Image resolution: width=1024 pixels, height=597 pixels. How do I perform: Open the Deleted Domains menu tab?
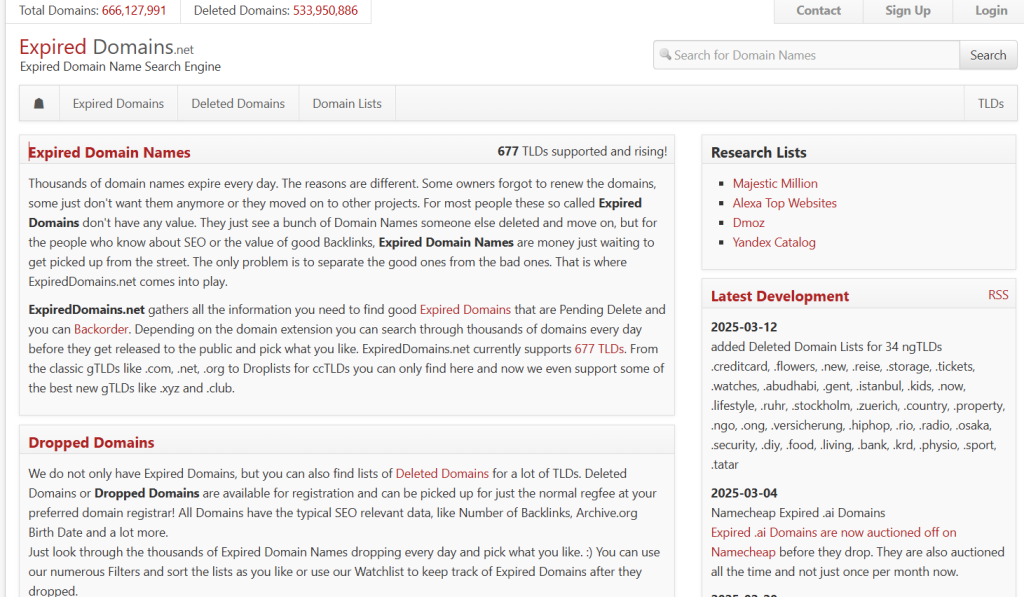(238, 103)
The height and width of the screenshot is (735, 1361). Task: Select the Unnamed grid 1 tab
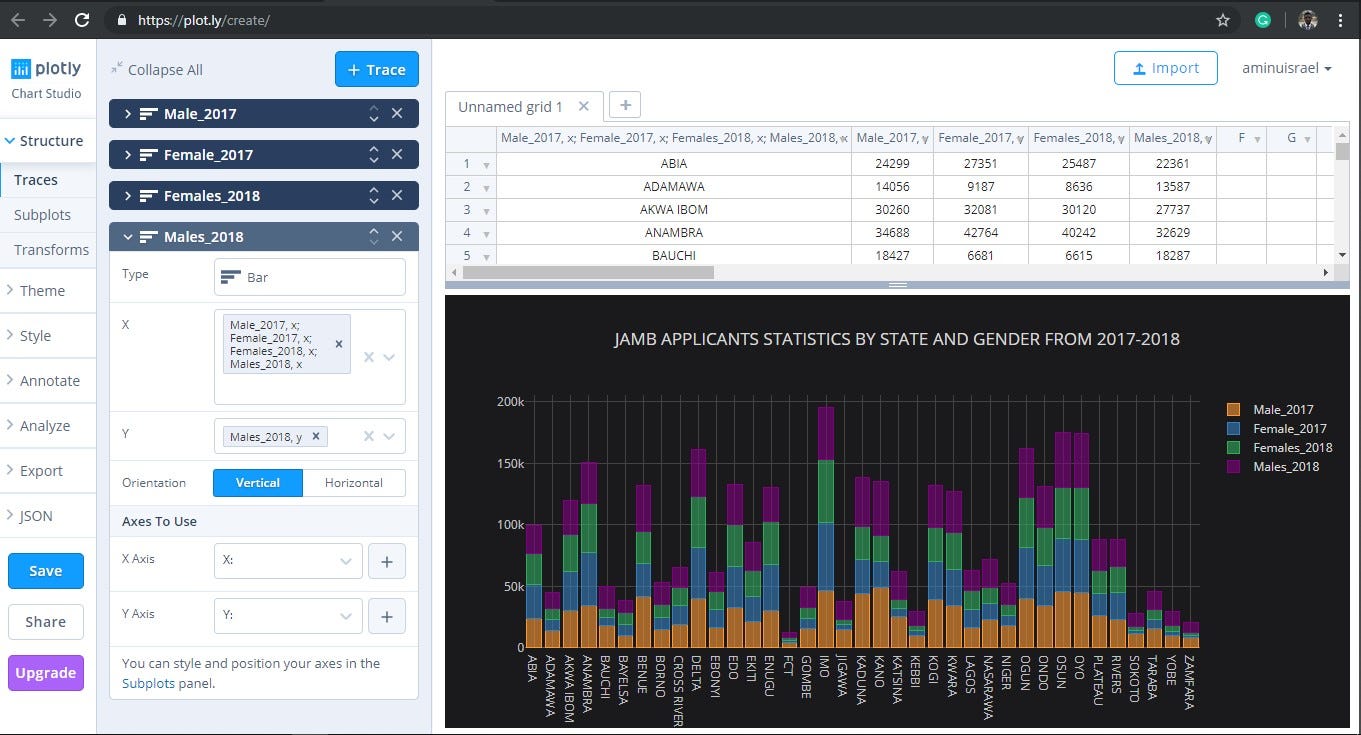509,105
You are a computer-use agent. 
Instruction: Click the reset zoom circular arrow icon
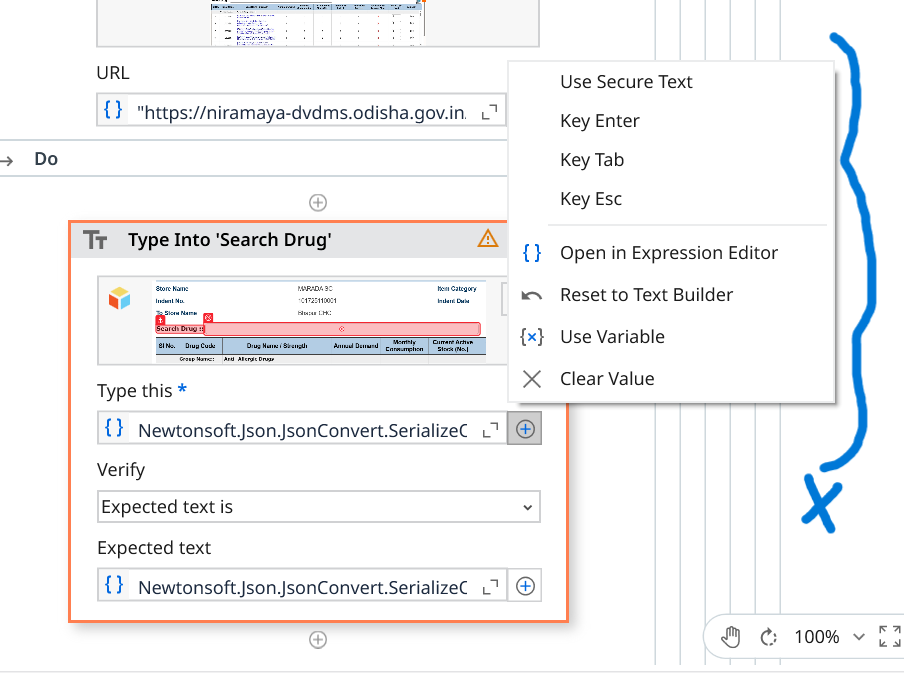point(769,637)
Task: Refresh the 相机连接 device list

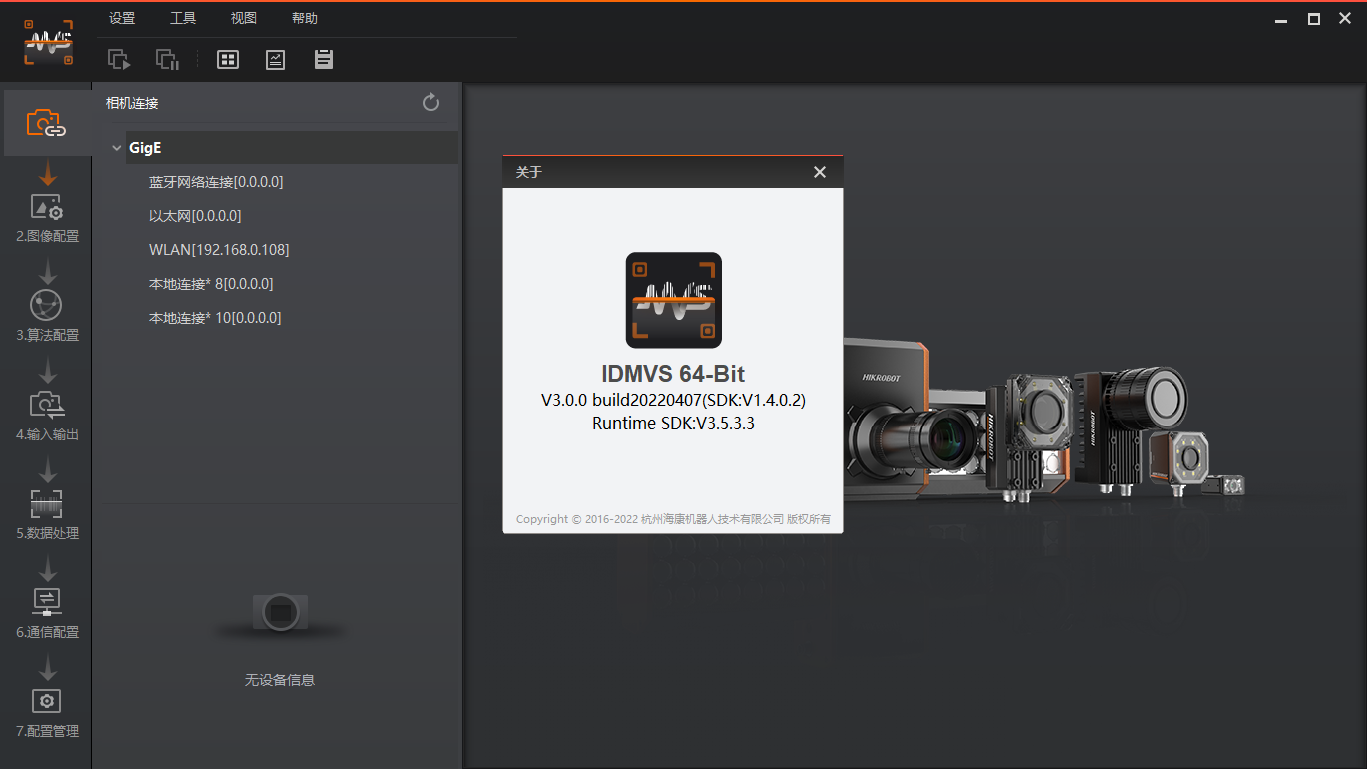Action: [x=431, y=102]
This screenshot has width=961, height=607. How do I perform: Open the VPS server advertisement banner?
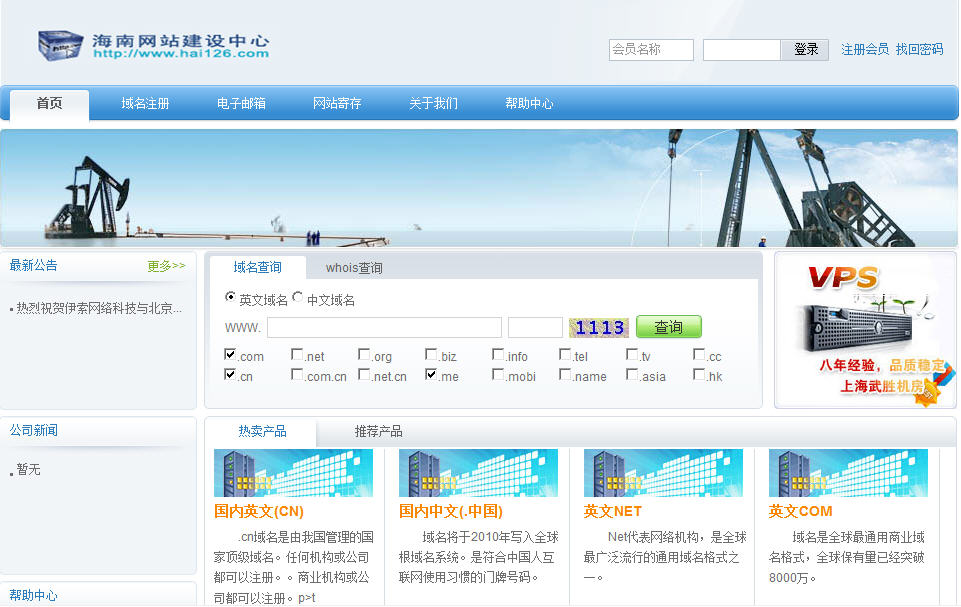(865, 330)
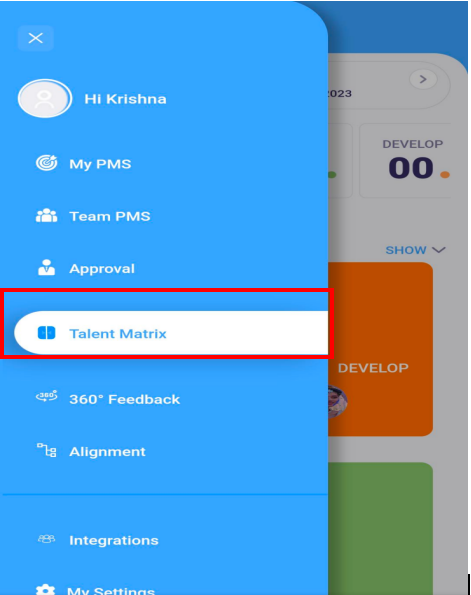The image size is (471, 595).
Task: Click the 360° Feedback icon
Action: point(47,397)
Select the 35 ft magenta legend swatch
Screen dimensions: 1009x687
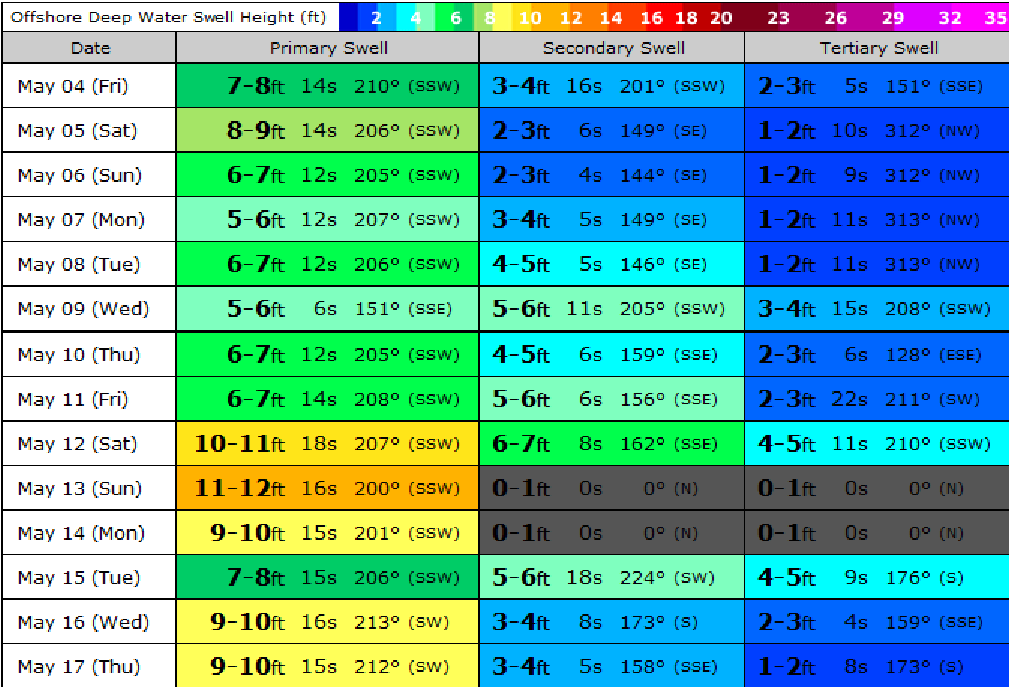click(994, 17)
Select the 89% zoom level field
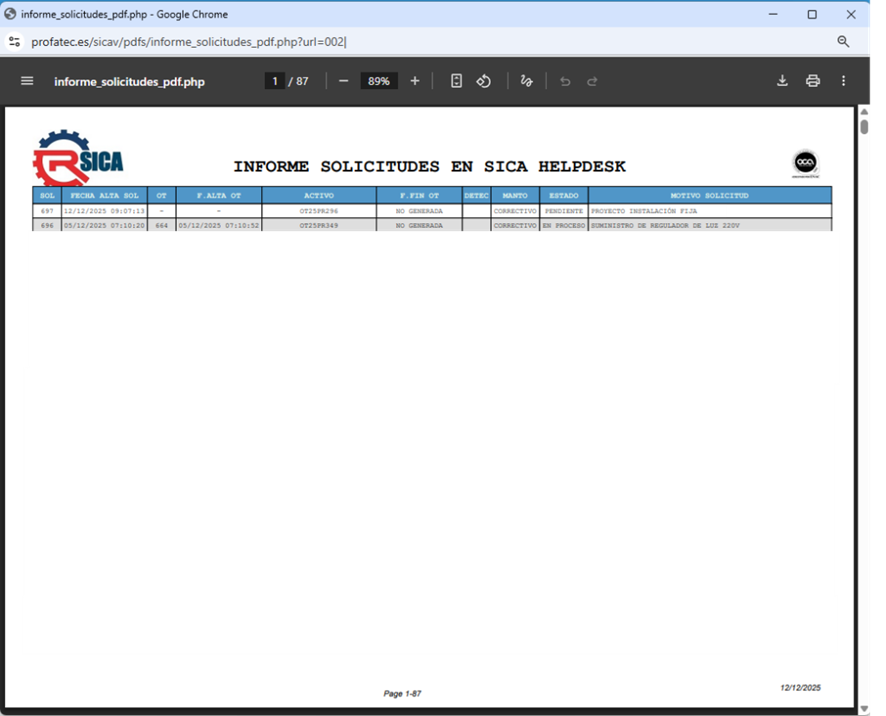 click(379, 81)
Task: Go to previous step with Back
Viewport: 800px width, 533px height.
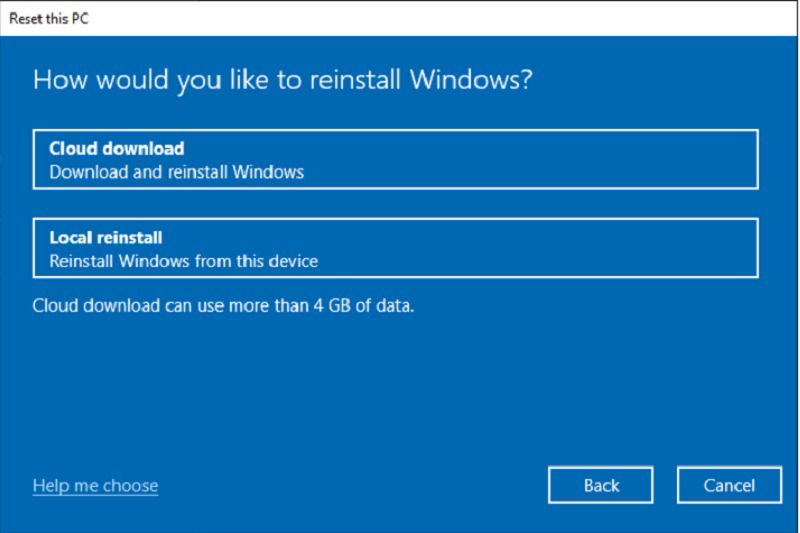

━━━━

How to complete this task:
With all pictures excluded, output exactly the lines from the one containing "Instruction: Click the" through the final line of the entries, inclusive.

Result of this task:
Instruction: Click the reset zoom circular arrow icon
point(769,637)
Task: Refresh the 相机连接 device list

Action: [x=431, y=102]
This screenshot has width=961, height=607. How do I perform: Open the VPS server advertisement banner?
(865, 330)
The image size is (471, 595).
Task: Click the 360° Feedback icon
Action: point(47,397)
Select the 35 ft magenta legend swatch
Screen dimensions: 1009x687
click(994, 17)
Select the 89% zoom level field
 click(379, 81)
Task: Go to previous step with Back
Viewport: 800px width, 533px height.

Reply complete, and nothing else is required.